Call for papers Spring School 2023 ‘Shifting Boundaries in Muslim Worlds’
It is the perception of “the ethnic boundary that defines the group, not the cultural stuff that it encloses”. This is the famous dictum formulated by Fredrik Barth back in 1969 in the introduction of the much-acclaimed volume Ethnic Groups and Boundaries. The contributors to this book all refuted cultural, ethnic, or religious essentialism, the assumption that ethnic (or religious) groups are neatly bounded communities defined by objectified shared cultural or religious characteristics. This was a genuinely innovative approach in those years. Barth and his associates developed an actor-oriented processual approach in social and political science and history, better known as ‘transactionalism’, and argued that historical process, social, political, and economic context, and even volatile circumstances, determine to a large extent how and why people consider themselves a group or are considered a group by others. ‘Boundary’ does not refer to taken-for-granted cultural or religious differences between ‘us’ and ‘them’, but to the perception of difference. Boundaries are not inherently given dividing lines based on prefabricated cultural or religious features. This works in two ways; (1) boundaries are altered and reconstituted under ever-changing circumstances, and (2) the perception of boundaries is a situational dynamic that is constituted through interaction between actors.
While Barth primarily focused on ethnic boundaries and political actors based on his fieldwork in New Guinea, Pakistan, and Iraq, his approach has also been applied in the study of Muslim groups. Ethnic or religious consciousness and community building are thus the outcome of the complex interplay between ascription and attribution on the one hand and self-making on the other. Actors, individual or collective, may be associations, movements, parties, and states. They articulate how boundaries are perceived and what particular features are crucial and decisive, resulting in forms of (social, cultural, religious, or economic) inclusion and exclusion.

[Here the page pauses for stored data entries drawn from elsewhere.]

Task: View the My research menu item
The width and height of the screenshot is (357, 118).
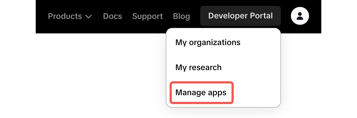Action: (198, 67)
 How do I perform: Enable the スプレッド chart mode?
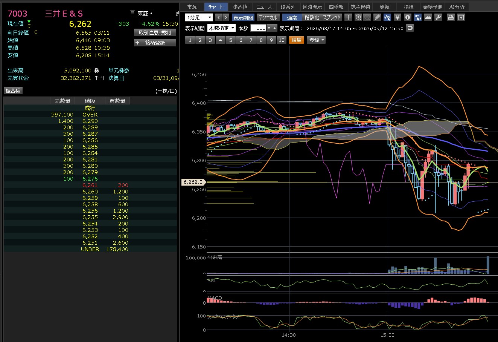(x=332, y=17)
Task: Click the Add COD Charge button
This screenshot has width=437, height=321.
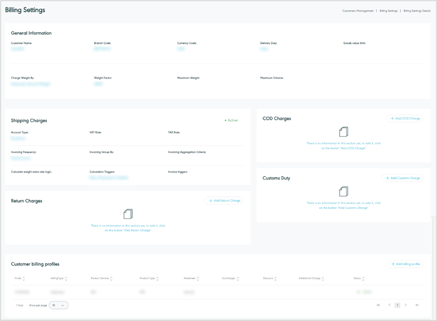Action: 404,118
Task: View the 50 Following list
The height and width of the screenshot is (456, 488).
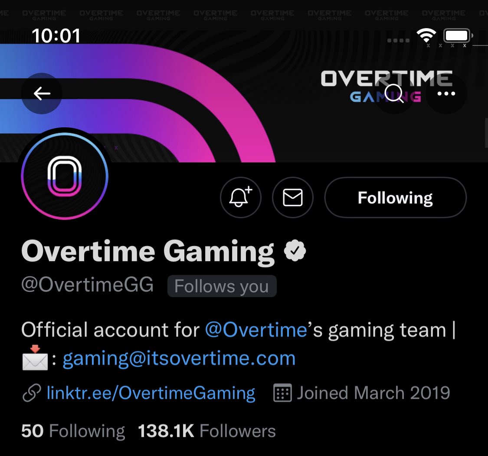Action: pyautogui.click(x=73, y=431)
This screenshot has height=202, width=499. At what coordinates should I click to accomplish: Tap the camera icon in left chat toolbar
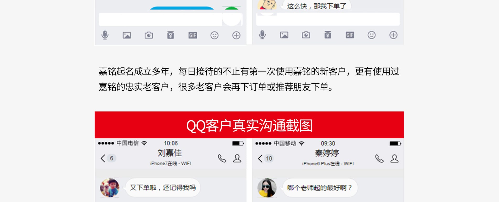pos(149,35)
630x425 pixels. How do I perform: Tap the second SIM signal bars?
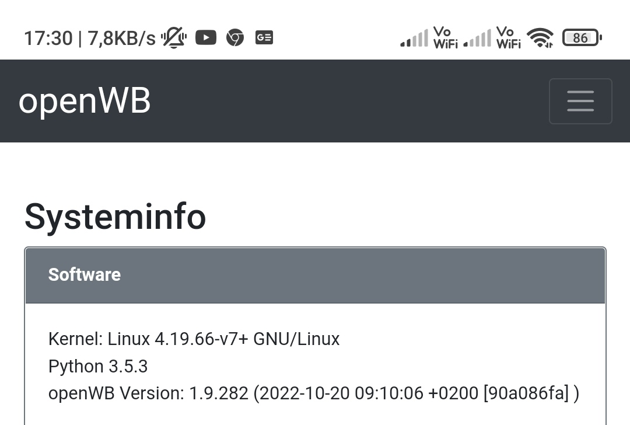click(x=477, y=39)
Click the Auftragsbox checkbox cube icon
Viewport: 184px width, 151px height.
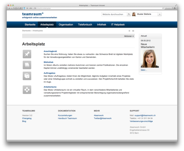point(27,76)
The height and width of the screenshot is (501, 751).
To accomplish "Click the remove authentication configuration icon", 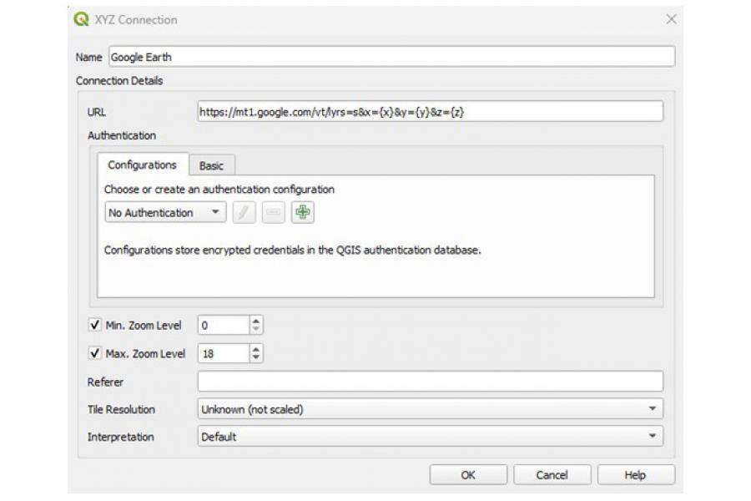I will (273, 213).
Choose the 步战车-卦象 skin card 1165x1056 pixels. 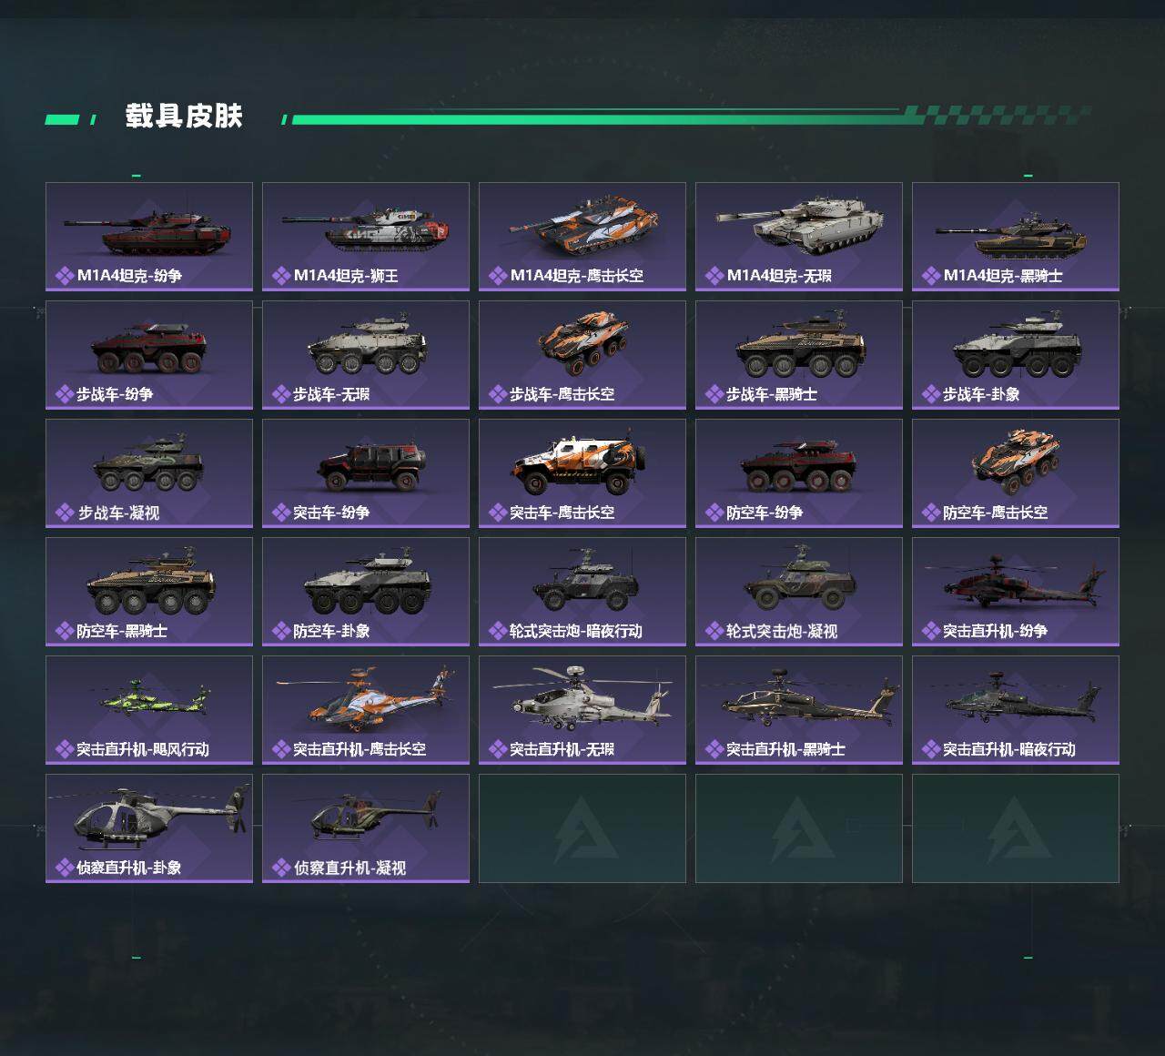point(1016,355)
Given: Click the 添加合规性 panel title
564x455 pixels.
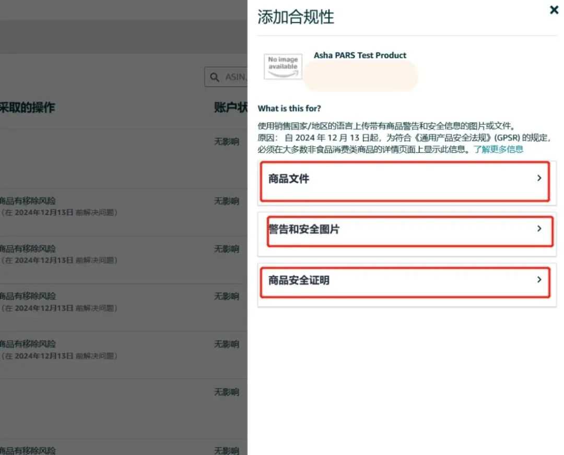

The ENIS Spring School embarks on this actor-oriented approach to explore and discuss its multiple applications in the study of Islam. The title of the Spring School ‘Shifting Boundaries in Muslim Worlds’ refers to these processes in all places and contexts where Muslims live or where their presence is at stake. In the contemporary world in flux, there are on the one hand, forces that are actually strengthening boundaries and essentializing differences in response to increasing globalization, but, on the other hand, new modes of community building are taking place, thereby transgressing ‘old’ boundaries, and reconstituting new ones. The growth of digital media has without a doubt accelerated this process. This means that scientists have to relate to new shifting realities in the post-truth era and engage with these realities.
The study of Islam is unthinkable without taking into consideration the dynamics of boundaries. Be it the study of (historical or contemporary) state-formation, minority policies, discrimination or repression, the continuous dynamics and the crossing and redefinition of existing boundaries as a result of developments and changes, such as sectarian divides and merges, inter and intra-religious interaction and community building, the contestation of gender rights and the demarcation of the divide between men and women, religious norms on what is and is not allowed, or acts of religious self-making and identification; they all bear relevance to the perception of boundaries and to processes of construing and shifting boundaries. We welcome work that address these and adjacent topics and themes, and we welcome work that critically engages with essentialist understandings of boundaries in a more conceptual sense.